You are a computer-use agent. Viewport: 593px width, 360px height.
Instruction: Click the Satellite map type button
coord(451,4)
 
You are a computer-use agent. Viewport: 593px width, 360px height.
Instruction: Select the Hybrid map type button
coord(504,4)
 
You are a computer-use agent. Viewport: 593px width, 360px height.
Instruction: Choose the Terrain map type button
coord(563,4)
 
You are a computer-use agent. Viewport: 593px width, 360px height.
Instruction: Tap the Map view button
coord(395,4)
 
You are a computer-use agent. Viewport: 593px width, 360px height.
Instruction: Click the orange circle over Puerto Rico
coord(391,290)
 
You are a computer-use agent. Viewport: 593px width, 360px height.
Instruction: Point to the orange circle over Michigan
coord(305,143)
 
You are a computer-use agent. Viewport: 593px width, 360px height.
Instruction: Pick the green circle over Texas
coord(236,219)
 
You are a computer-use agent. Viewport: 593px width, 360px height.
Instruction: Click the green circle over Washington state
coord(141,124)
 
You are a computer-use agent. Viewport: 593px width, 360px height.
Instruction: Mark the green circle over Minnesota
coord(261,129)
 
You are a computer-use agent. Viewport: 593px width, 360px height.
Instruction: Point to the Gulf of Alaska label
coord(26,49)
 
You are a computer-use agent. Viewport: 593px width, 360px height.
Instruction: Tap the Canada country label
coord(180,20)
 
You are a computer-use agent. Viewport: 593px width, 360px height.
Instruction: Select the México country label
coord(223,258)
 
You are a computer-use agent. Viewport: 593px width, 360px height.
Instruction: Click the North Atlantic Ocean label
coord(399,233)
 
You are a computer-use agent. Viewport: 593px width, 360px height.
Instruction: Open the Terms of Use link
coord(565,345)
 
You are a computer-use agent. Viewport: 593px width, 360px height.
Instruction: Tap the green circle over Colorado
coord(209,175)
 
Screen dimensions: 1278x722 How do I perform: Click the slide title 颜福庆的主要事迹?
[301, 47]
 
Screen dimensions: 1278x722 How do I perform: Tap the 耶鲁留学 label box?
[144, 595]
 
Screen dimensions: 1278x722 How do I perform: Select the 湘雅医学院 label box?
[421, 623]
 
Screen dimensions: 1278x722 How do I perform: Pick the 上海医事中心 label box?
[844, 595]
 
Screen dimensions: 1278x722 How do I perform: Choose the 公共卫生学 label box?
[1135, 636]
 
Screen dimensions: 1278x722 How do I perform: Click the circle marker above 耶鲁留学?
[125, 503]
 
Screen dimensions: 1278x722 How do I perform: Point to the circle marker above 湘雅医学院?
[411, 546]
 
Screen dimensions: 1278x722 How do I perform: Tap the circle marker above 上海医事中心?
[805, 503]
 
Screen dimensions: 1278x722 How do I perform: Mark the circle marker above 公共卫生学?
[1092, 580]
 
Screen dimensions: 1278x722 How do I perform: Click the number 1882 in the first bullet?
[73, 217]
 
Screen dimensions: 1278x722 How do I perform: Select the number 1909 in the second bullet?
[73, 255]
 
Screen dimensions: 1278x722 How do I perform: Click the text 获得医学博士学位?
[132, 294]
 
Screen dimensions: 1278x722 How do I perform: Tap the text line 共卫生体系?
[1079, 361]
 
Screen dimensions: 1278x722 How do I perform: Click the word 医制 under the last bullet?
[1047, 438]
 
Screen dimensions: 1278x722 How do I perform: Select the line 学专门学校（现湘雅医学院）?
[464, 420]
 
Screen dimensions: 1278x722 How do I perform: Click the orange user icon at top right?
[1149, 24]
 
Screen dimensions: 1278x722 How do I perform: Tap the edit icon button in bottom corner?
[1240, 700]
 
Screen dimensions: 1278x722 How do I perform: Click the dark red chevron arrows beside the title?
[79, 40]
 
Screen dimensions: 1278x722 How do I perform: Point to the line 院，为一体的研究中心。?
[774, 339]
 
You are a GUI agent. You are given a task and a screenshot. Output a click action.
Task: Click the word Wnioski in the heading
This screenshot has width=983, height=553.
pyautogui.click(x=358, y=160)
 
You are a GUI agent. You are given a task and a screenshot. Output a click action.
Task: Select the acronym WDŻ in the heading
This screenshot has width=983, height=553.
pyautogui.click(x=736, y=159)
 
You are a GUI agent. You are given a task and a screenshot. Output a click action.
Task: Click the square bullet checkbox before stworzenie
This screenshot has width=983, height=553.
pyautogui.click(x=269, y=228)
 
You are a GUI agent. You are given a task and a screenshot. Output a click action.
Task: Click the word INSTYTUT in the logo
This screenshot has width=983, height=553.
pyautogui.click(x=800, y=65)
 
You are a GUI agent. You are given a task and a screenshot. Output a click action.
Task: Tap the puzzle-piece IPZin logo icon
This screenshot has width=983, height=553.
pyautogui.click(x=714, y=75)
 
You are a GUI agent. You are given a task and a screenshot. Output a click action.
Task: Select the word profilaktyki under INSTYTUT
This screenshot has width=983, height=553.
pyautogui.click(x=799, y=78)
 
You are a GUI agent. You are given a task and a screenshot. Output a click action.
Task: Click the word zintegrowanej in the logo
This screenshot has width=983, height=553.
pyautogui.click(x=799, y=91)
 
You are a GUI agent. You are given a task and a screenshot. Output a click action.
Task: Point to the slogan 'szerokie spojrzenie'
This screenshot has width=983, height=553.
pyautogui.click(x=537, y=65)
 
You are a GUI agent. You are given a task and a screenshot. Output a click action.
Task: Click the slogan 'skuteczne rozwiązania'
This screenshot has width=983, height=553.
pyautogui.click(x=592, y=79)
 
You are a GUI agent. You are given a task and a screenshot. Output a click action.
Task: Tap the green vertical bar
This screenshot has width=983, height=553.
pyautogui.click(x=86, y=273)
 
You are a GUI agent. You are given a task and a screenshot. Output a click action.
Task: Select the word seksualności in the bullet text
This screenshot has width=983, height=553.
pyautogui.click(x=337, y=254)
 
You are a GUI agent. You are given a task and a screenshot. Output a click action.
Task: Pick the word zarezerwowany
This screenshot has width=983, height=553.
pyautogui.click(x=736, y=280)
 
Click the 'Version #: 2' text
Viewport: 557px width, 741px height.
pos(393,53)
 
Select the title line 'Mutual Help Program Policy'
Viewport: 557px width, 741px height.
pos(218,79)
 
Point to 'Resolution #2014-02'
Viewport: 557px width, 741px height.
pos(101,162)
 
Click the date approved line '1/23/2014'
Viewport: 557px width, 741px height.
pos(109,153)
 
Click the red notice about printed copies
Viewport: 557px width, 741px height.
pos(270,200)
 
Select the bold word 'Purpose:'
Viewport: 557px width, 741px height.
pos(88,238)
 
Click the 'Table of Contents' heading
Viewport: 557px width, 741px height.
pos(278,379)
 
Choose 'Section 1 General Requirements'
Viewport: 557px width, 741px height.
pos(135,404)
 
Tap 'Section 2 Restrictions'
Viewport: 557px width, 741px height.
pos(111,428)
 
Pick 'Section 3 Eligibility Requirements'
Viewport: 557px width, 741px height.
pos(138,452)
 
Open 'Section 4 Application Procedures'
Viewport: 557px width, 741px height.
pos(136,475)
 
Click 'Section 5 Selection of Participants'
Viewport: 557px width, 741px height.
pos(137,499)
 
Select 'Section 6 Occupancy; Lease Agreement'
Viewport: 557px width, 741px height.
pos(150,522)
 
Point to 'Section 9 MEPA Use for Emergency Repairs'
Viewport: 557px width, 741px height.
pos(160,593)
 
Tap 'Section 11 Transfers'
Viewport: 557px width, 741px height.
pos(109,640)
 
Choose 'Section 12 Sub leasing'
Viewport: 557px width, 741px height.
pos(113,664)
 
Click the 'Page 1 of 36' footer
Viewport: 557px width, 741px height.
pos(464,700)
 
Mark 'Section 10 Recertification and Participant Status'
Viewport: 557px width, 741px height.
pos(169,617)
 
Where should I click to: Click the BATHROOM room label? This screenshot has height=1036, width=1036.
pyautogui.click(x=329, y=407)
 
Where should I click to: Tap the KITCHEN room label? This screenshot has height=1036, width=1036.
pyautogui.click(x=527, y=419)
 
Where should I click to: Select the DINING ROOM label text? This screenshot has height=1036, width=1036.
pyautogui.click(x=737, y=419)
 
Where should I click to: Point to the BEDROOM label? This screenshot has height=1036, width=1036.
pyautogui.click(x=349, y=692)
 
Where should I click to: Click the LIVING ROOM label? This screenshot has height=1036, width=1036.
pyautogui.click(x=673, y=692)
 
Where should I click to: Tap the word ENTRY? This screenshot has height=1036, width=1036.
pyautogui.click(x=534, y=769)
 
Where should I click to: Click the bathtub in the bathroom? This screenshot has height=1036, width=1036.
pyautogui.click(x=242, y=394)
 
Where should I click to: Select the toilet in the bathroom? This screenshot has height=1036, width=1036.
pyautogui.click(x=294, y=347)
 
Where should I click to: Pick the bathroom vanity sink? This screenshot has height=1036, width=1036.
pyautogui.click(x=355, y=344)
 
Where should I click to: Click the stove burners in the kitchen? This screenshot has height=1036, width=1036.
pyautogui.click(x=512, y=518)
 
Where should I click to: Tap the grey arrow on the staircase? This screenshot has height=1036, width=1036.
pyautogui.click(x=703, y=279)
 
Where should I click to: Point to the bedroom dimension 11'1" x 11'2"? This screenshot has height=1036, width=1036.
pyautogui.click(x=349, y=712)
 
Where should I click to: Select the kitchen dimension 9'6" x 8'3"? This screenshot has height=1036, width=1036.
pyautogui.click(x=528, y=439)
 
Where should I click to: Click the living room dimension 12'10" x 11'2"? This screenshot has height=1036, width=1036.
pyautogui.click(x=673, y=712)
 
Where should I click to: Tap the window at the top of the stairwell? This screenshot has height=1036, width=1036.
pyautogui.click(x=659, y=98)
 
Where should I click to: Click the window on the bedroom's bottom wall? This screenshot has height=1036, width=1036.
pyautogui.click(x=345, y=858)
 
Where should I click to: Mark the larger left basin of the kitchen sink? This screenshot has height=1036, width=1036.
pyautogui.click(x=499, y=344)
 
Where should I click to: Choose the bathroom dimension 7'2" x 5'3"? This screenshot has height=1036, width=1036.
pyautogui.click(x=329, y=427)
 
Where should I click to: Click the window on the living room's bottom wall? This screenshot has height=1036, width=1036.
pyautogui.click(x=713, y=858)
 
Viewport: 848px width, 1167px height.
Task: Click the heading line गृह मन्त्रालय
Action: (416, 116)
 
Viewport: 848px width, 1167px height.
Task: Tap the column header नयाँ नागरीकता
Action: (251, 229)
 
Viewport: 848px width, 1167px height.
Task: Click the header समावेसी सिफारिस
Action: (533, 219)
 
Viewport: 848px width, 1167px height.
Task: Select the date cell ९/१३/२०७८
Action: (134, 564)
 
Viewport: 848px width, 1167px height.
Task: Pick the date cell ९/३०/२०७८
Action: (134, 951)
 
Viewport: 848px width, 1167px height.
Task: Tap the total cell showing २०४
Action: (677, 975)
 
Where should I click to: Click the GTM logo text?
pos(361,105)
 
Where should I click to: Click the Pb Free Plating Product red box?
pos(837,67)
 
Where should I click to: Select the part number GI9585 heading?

▸ TASK DETAILS: Please count the lines of the data above that contain the string "marker" with the same capitalization, and reply with that number alone.

▸ RESULT BELOW: 4